企業CSR・社会貢献活動
花王株式会社
花王は、「よきモノづくり」を通じて、豊かな生活文化の実現に貢献できることを使命としています。"よきモノ"をお届けする事業活動とともに、よき企業市民として、社会に貢献することを目的に社会貢献活動に取組んでいます。
池の沢に蛍を増やす会
耳をすませば、沢のせせらぎが聞こえる。初夏の夜には蛍が飛び交う。ここは東京都八王子市、新宿から約1時間のところにある館町緑地だ。すぐ近くには団地があり、誰もが蛍がいるとは考え付かないだろう。
「新編武蔵風土記」より、この土地は江戸時代から200年以上にも渡り伝わる地域の人々の大切な谷戸(丘陵地が浸食されて形成した谷状の地形)だったそうだ。現在では、複雑にも民有地、東京都、八王子市の土地が混ざり合い、公園との間に殿入川、そこに注ぎ込むように池の沢がある。この館町緑地で活動しているのが"池の沢に蛍を増やす会"(以下「蛍を増やす会」)の皆さんだ。
一匹、二匹、三匹と…
- 「会社帰りに公園の川に出る蛍を数えるのを楽しみにしていたんだよ。でもそれがいなくなってしまってね。」と、事務局長の谷村伸一さんは私たちに教えてくれた。
蛍を増やす会が発足したのは2000年のことだ。それまでは手入れが必要にもかかわらず、この谷戸は、簡単に3mは越えてしまうアズマネザサなどに一面覆われ、薄暗く立ち入ることの出来ないほど荒れていた。しかし、それでも沢の奥には絶滅したと思われた蛍がまだ生息していることがわかった。「蛍を守ろう」と会長の根本文彦さんの呼びかけに立ち上がったのが周辺住民の人たちだった。 - どんな大木も力を合わせて立ち向かう
蛍が増える環境づくり
- 最初は沢を広げたり、清掃したり、岸辺の草刈りと水路の整備が主だったが、沢にきれいな水を供給し続け、土砂の流入を防ぐ周辺の森の大切さがわかった。
成長過程で過密になってしまった森には、下層植物にも陽の光が届くように間伐が必要だ。「春にはキンラン、ギンラン、夏にはヤマユリやホウチャクソウの群生。それは、一面アズマネザサに覆われていた所を地道に刈っていったことで生えて来たんだよ」と緑地を歩きながら教えていただいた。
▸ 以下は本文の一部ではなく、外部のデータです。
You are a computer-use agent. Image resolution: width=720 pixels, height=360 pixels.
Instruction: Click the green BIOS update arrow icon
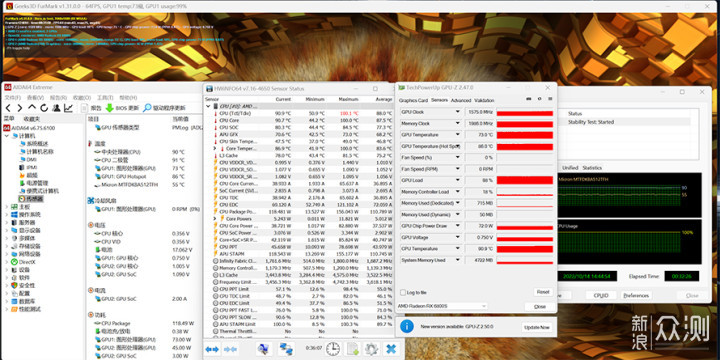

しかし、「自然保護と掲げて、実際は木を切って自然破壊をしているではないか」といった周辺住民からの誤った苦情も相次いだ。森(自然)を守るには草を刈ったり、樹を伐ったりと人の手が必要なのですと説明しながら蛍を増やす会の皆さんは蛍のために活動を続けた。
蛍にとって最も大切なのが、蛍の幼虫の餌となるカワニナの生息だ。カワニナとは螺旋状に巻いた貝殻と蓋を持つ貝類である。蛍は1年弱かけて成長し、成虫は1~2週間で生涯を終える。
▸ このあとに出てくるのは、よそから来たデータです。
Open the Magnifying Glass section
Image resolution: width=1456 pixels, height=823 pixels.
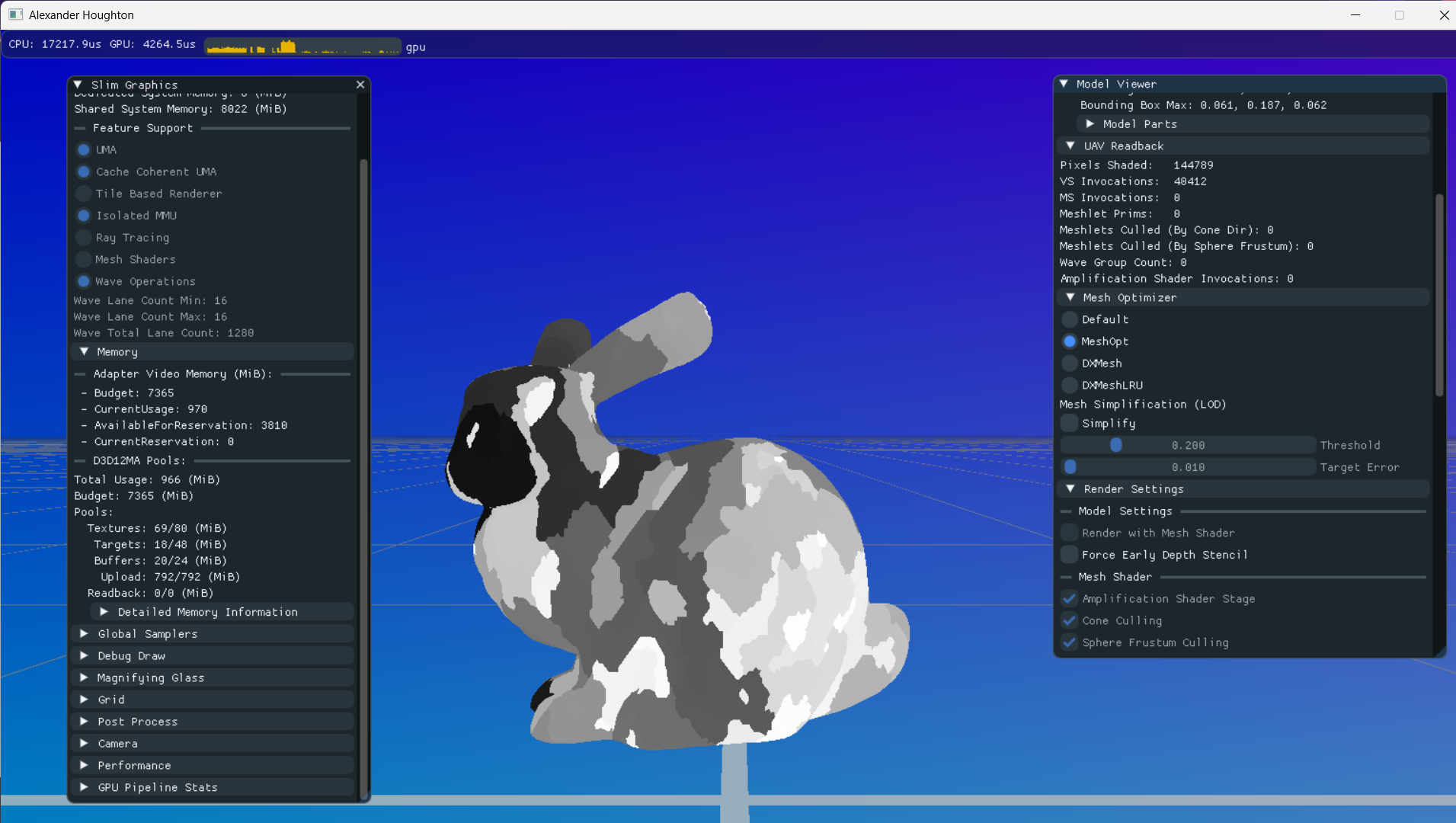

毎回15名ほどの会員が参加する毎月4回の定例活動も、例えば3月から7月は沢の土手には蛍の幼虫や卵が居るため沢の周辺の作業はしない、というように季節によって変化する。蛍やカワニナ、草木の生態に合わせて、草刈りや間伐、植樹、危険木及び倒木の除去に加え、池の補修、沢の整備を行っている。
「カワニナを増やし、あとは人工孵化させた蛍の幼虫を放流すれば、簡単に蛍は増やせる。でも私たちはそうではなく、蛍が自然と増える環境づくり、リスやウサギが出るような生物多様性に富んだ環境作りをしたいんです。」これは、蛍を増やす会の皆さんの共通の想いだ。 - 木を伐るコツを教えてくださる蛍を増やす会のみなさん
毎年蛍を楽しみに…
- 定例活動の他にも、行政と企業、市民団体が連携したグリーンシップアクションや、蛍の観察会も行っている。観察会は大人から子供まで、募集人数の何倍も応募が殺到するほどの人気だ。だが一方で、人手不足が課題となっている。
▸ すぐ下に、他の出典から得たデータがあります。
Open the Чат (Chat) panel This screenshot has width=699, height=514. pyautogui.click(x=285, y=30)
「蛍の観察会にはたくさんの人が参加してくれるんですが、普段の活動にはなかなか関心を持ってもらえないんですよね。」。沢やコナラ、クヌギなどの森、多くの動植物などが生息する5万㎡におよぶ広大な館町緑地で活動するには、より多くの人の助けを必要としている。「特に小さなお子さんをお持ちの元気なお父さん方に参加してもらいたい、子ども達にも最近では少なくなってしまった自然との関わり、蛍の育つ環境作りを、この館町緑地を通じで体験して欲しい。」と谷村さんはおっしゃった。
誰もが蛍のいる館町緑地など諦めかけていた。しかし、8年前の蛍を増やす会の人たちの熱意により、今では昔のように蛍が飛び交っていた環境に戻りつつある。